Problems associated with this stance occur in antinomian religious groups, and there have been many, only a few of which we've discussed recently on this list. It's not uncommon for leaders of these groups to claim themselves to be beyond karmic consequences, to be God incarnate, beyond the reaches of time or karma, or when Christian, to refer to themselves as being in a state of grace where human laws and understandings don't pertain to themselves or their actions. My expression was an attempt to show why such endeavors and philosophies tend to go astray, how they miss an aspect of reality - how such groups can bear fruit that doesn't taste good. To say there is no such thing as karma is true in terms of pure awareness, who one really is. But to say there is no karma as one interacts day to day is often the philosophical refuge of one who is intent on blindness about the hurts others deal with. I'm not saying this is true of you at all - I'm philosophically addressing the point in a way that confronts its shortcoming in the world of day to day human interaction.

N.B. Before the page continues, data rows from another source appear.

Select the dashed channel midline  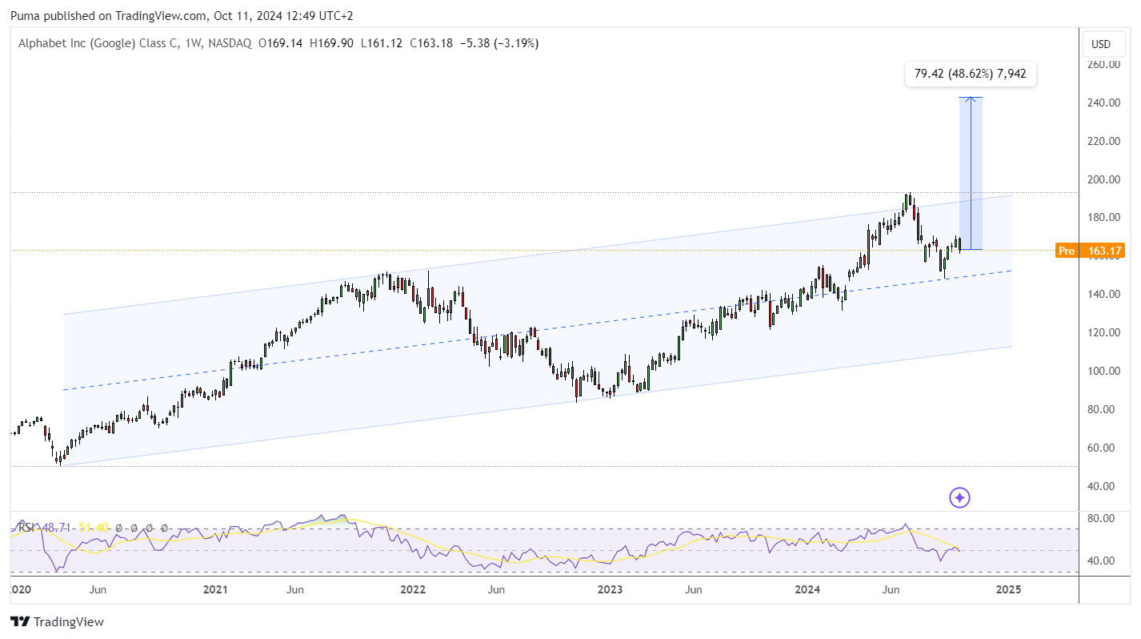pyautogui.click(x=538, y=330)
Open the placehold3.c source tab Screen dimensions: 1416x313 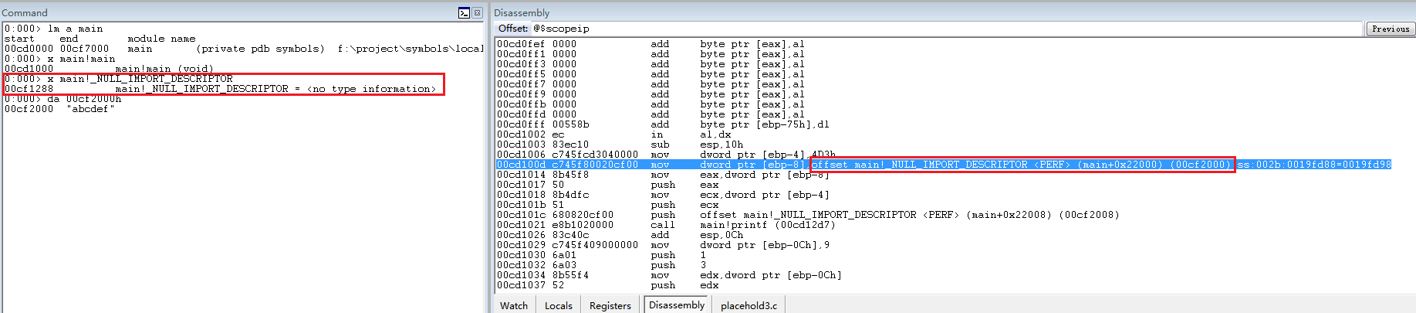[x=749, y=305]
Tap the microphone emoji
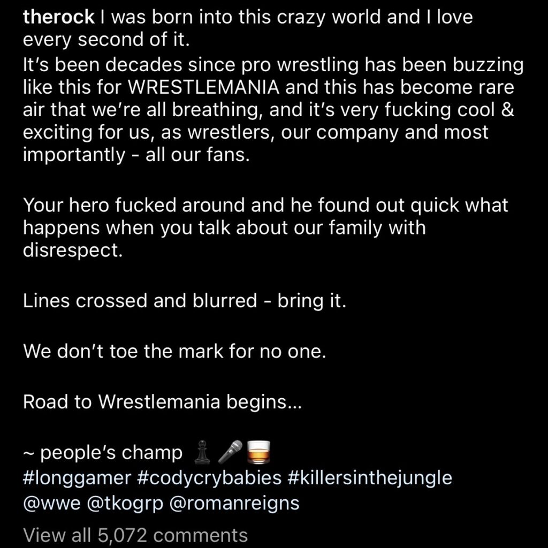The image size is (548, 548). click(x=230, y=452)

T: Just as people powerfully feel that criminals should be punished for their actions, they similarly judge and punish themselves, using their own unconscious behavior to modify their own conscious behavior. The 'unenlightened' are not consciously aware that they are doing the best they can for the sake of all sentient beings, though in actual fact they are. When they become aware that they are actually doing their best for all beings, that they are infallibly designed that way and can't do anything else, any inner need for self-punishment falls away and 'karma' as a psychological reality no longer applies. Just as ego is transcended and realized to be an illusion, so the sense of oneself as a sinner in need of punishment is realized to be an illusion as well. Continuing to maintain these illusions once they are realized to be such is delusion.

D: I find your statement above to be very clear. It fits well with my perception. Thank you for stating it so clearly. My resonation here is real to me. I see you stating very well what I meant to say when I spoke of the "enlightened one" as encompassing and transcending the entire world of karma. The "enlightened one" doesn't destroy karma, but transcends it. This is equivalent, in my view, to seeing that all beings are actually working toward the enlightenment of all beings, or "doing their best for all beings". However, seeing this, really, will be evidenced by fruits of compassion. Compassion includes awareness of temporal things, such as how to use language, cultural meanings, etc. This is why I said the "enlightened one" would operate in time while not being in time.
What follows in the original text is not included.